Hi,
I didn't follow the full discussion, but we had similar problems with
sockets, file descriptors and dup. Just to draw your attention, this was
the PR / patches where the issue was fixed:
https://github.com/apache/nuttx/pull/16499 (originally
https://github.com/apache/nuttx/pull/16361)
- I am mentioning the original PR just because the patches were taken
over and rewritten by Xiaomi, and we never updated to the upstream
version nor have tested them. But perhaps also the upstream PR works, as
I suppose it was tested by people who decided to re-wrote it.

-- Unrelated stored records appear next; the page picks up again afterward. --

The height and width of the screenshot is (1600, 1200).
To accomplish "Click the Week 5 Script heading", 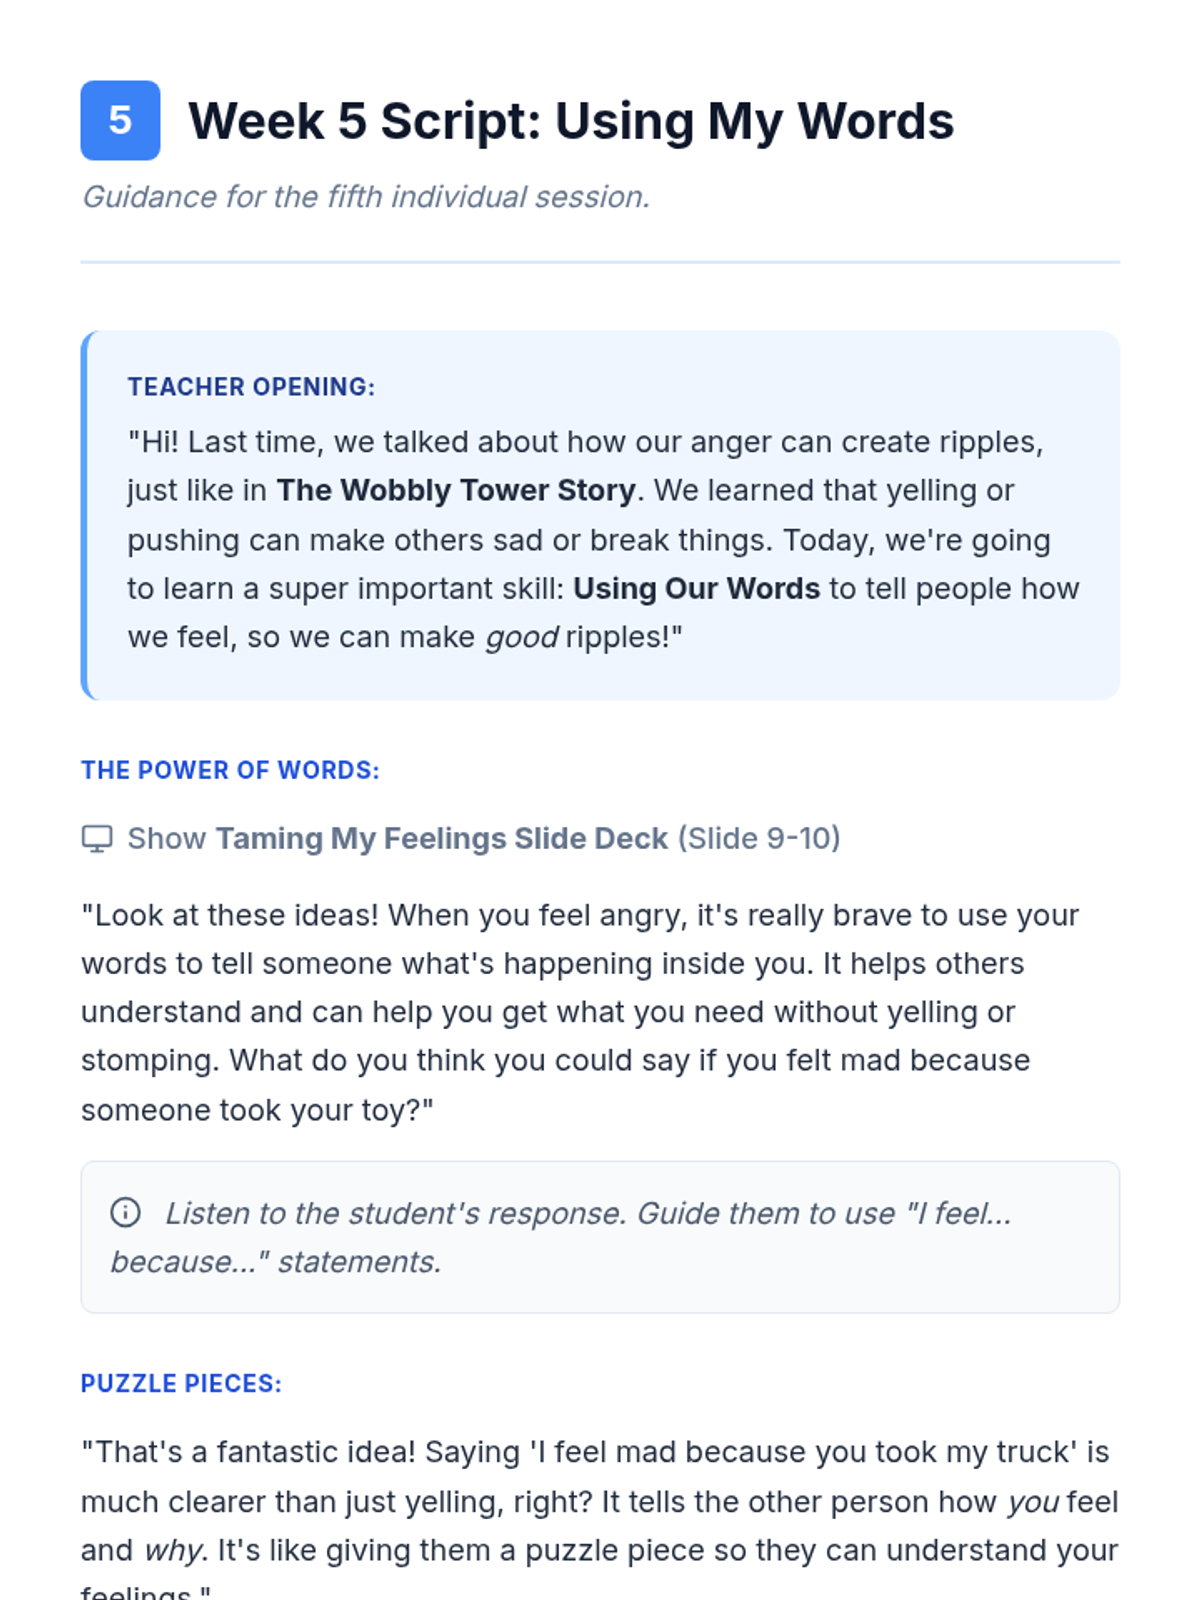I will tap(570, 121).
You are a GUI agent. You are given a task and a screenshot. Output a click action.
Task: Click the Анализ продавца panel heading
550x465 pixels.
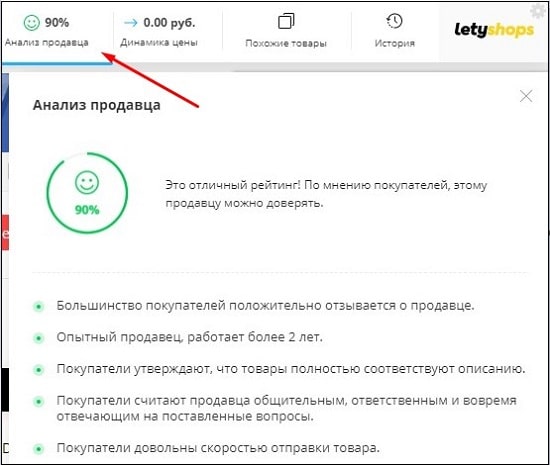pyautogui.click(x=96, y=105)
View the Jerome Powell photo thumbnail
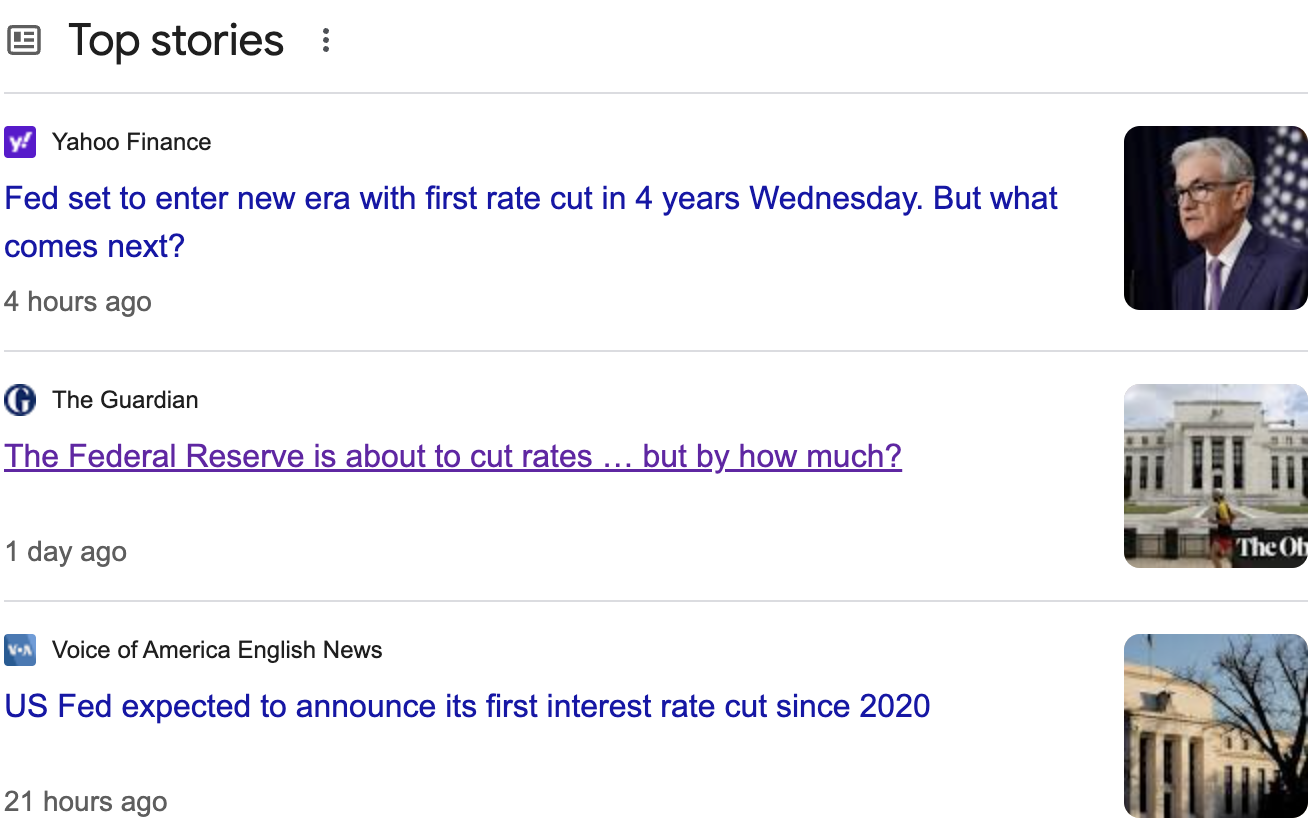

So please check if the above fixes are in your branch, otherwise dup
just won't work and you will end up using file descriptions to random
files/devices.
Br,
Jukka
On 1.7.2025 22.43, Tim Hardisty wrote:
I have wasted WAY too many days trying to understand what's going on
here: you start on the premise that it "must of worked" but I am
really not so sure with this!
I think the idea of the timeout is simply to cover the case that the
CGI "app" goes AWOL and needs to be killed, if so configured in
Kconfig to do that.
Please bear in mind that my POSIX/NuttX/RTOS skills are
limited...but...the file descriptors don't seem to behave as I would
expect, based on NuttX and POSIX documentation.
* The file descriptors correctly exist in the cgi() function but as
soon as the task_create is called the FD becomes invalid, to the
cgi() functiona that called the task_create. NuttX says that a newly
created task only inherits the first 3 descriptors, but it seems
that the very fact of calling a task_create seems to kill higher
FD's. Is that correct behaviour? Note: I was trying so many
different things, my "scatter gun" approach might have misled me.
* I tried pthread_create (and posix_spawn) instead of task_create()
but the FD still seemed to get trashed. So there may be more going
on here than my skills allow me to investigate.
* I also saw issues that the group ownership of a pthread instead of
task was seemingly wrong. But I deferred to my "lack of experience"
as the reason.
Right now, reverting the PR that added the O_CLOEXEC has made it work.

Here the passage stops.